### DESCRIPTION OF THE TASK:
Summarize the NumPy argsort post in two sentences.
[START OF TEXT PASSAGE]
简体   繁体   中英

Numpy argsort while distinguishing values of 0

I have a very large array but here I will show a simplified case:

a = np.array([[3, 0, 5, 0], [8, 7, 6, 10], [5, 4, 0, 10]])
array([[ 3,  0,  5,  0],
       [ 8,  7,  6, 10],
       [ 5,  4,  0, 10]])

I want to argsort() the array but have a way to distinguish 0s. I tried to replace it with NaN :

a = np.array([[3, np.nan, 5, np.nan], [8, 7, 6, 10], [5, 4, np.nan, 10]])
a.argsort()
array([[0, 2, 1, 3],
       [2, 1, 0, 3],
       [1, 0, 3, 2]])

But the NaN s are still being sorted. Is there any way to make argsort give it a value of -1 or something. Or is there another option other than NaN to replace 0s? I tried math.inf with no success as well. Anybody has any ideas?

The purpose of doing this is that I have a cosine similarity matrix, and I want to exclude those instances where similarities are 0. I am using argsort() to get the highest similarities, which will give me the indices to another table with mappings to labels. If an array's entire similarity is 0 ([0,0,0]), then I want to ignore it. So if I can get argsort() to output it as [-1,-1,-1] after sorting, I can check to see if the entire array is -1 and exclude it.

EDIT:

So output should be:

array([[0, 2, -1, -1],
       [2, 1, 0, 3],
       [1, 0, 3, -1]])
[END OF TEXT PASSAGE]
[START OF DATA SUPPLIED]
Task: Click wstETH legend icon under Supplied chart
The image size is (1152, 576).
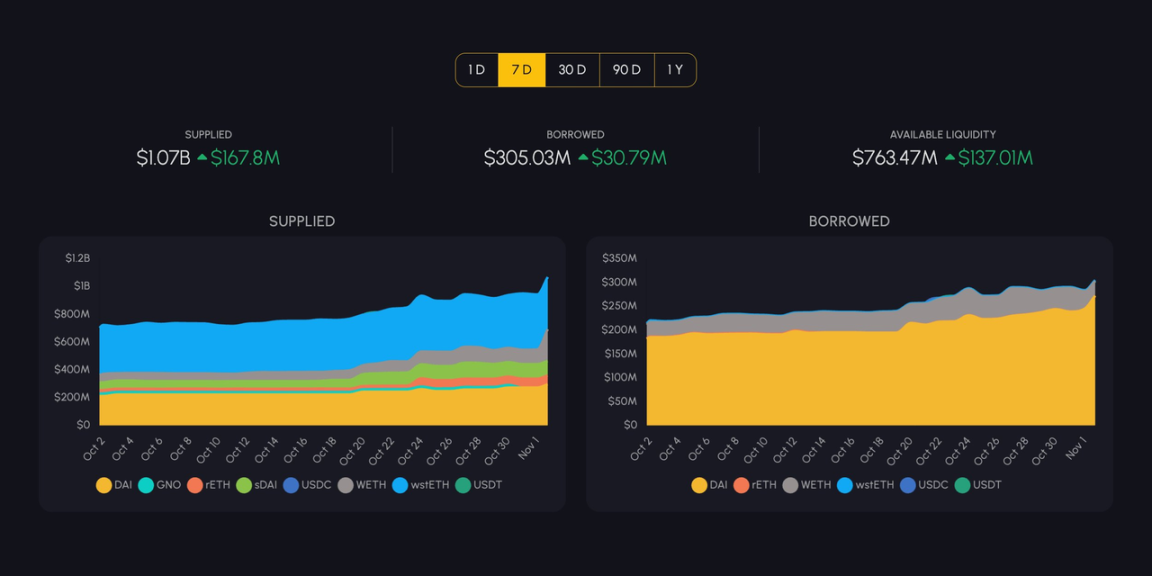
[END OF DATA SUPPLIED]
[START OF DATA SUPPLIED]
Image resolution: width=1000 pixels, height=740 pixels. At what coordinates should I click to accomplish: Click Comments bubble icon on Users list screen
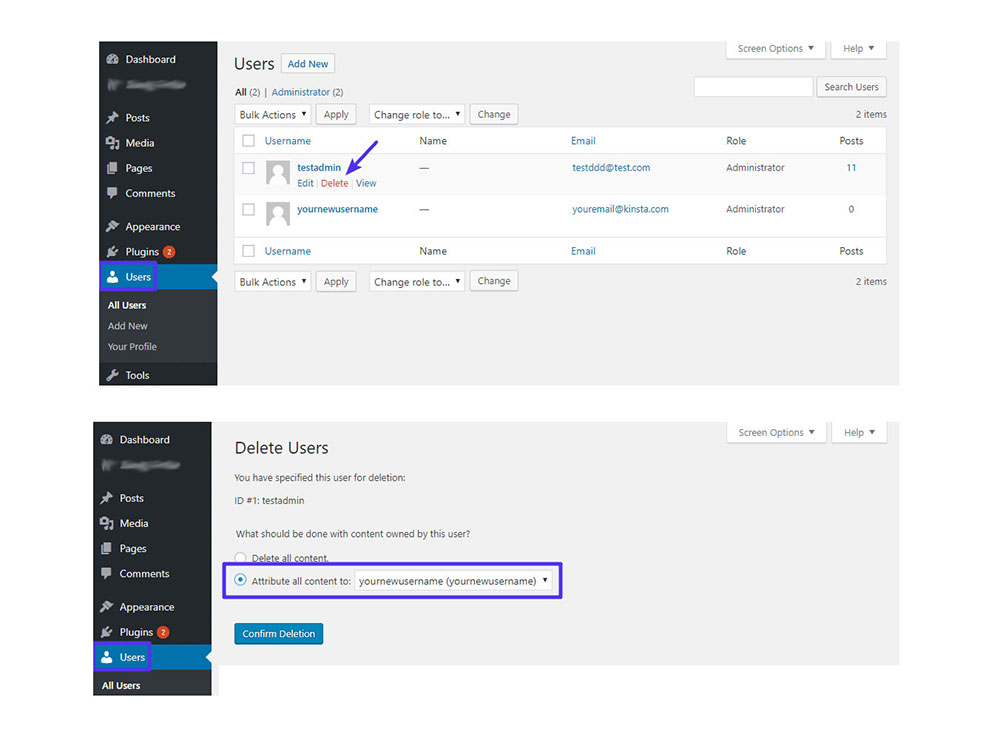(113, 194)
[END OF DATA SUPPLIED]
### TASK SOLUTION:
The poster wants to argsort a NumPy array so that entries equal to 0 are marked, ideally as -1, in the output, but replacing the zeros with NaN or math.inf did not work because those values still got sorted. The aim is to exclude rows of a cosine similarity matrix whose similarities are all 0 by checking whether a sorted row comes out as all -1.